**Exercise details**
Find the lines below in which the string "computer" occurs. Copy each one.

**Dataset**
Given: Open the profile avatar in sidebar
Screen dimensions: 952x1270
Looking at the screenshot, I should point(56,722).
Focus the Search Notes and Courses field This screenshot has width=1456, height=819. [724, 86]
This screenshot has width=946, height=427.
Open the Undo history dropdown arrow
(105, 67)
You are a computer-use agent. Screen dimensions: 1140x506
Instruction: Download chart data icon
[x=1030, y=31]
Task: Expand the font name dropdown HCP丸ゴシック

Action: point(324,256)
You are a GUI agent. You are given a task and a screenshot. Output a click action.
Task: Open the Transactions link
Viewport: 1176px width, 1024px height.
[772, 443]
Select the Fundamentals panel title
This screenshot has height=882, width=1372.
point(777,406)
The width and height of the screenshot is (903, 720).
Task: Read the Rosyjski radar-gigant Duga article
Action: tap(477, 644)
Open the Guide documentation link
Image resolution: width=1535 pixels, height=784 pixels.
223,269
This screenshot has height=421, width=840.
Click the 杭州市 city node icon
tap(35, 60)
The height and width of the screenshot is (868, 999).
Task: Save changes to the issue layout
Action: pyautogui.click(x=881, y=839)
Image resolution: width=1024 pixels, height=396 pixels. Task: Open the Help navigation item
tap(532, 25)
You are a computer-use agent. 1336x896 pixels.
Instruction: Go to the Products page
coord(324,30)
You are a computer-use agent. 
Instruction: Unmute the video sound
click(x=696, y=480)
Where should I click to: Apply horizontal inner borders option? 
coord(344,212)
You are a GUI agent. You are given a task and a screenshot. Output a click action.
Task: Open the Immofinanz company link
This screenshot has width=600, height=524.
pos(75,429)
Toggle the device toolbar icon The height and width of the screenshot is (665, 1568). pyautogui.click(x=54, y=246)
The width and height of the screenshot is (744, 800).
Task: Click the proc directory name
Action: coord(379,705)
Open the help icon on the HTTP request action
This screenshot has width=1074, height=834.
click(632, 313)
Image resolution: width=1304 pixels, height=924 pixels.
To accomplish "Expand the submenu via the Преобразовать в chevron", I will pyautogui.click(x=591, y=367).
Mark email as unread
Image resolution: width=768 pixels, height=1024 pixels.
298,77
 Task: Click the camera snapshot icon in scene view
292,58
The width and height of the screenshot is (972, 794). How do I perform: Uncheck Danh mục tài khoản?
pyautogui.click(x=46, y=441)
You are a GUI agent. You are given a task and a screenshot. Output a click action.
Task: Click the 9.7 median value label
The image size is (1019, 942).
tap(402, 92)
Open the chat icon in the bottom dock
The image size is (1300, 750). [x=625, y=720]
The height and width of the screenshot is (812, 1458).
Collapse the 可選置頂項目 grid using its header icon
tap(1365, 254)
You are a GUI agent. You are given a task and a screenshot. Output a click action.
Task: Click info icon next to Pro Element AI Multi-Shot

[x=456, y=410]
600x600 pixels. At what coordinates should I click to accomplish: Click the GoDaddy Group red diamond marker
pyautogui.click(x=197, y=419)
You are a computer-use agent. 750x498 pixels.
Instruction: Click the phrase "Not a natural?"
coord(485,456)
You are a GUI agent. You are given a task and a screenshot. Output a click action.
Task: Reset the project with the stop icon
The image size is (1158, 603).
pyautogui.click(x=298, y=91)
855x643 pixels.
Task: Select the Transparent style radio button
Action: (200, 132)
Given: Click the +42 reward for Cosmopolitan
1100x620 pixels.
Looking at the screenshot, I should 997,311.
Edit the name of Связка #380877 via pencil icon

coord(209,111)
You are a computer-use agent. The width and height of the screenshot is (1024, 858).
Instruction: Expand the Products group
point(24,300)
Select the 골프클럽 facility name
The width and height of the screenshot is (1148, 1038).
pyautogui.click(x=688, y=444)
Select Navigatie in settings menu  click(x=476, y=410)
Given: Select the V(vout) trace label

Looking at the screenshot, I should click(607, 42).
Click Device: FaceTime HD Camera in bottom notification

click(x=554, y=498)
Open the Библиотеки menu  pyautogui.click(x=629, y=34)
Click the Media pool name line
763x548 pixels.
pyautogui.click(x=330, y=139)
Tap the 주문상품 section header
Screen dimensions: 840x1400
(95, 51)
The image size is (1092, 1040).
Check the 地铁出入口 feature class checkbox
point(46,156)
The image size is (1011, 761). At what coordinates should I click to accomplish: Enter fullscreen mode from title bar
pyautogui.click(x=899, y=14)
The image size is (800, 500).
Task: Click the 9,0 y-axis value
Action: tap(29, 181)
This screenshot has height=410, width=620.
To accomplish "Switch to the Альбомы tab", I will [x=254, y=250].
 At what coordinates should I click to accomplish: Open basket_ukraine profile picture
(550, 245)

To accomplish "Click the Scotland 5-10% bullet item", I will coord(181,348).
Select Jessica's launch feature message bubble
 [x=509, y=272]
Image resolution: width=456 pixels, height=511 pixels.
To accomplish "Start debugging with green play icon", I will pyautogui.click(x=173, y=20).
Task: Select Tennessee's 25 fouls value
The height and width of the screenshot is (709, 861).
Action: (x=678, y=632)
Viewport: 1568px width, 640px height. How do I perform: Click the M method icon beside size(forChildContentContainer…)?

**Response**
You are a computer-use agent. Screen dimensions: 1140x506
You are a computer-use agent. 1336x896 pixels.
You are a computer-use agent. 
You are a computer-use agent. 750x498 pixels.
You are a computer-use agent. The width and height of the screenshot is (1024, 858).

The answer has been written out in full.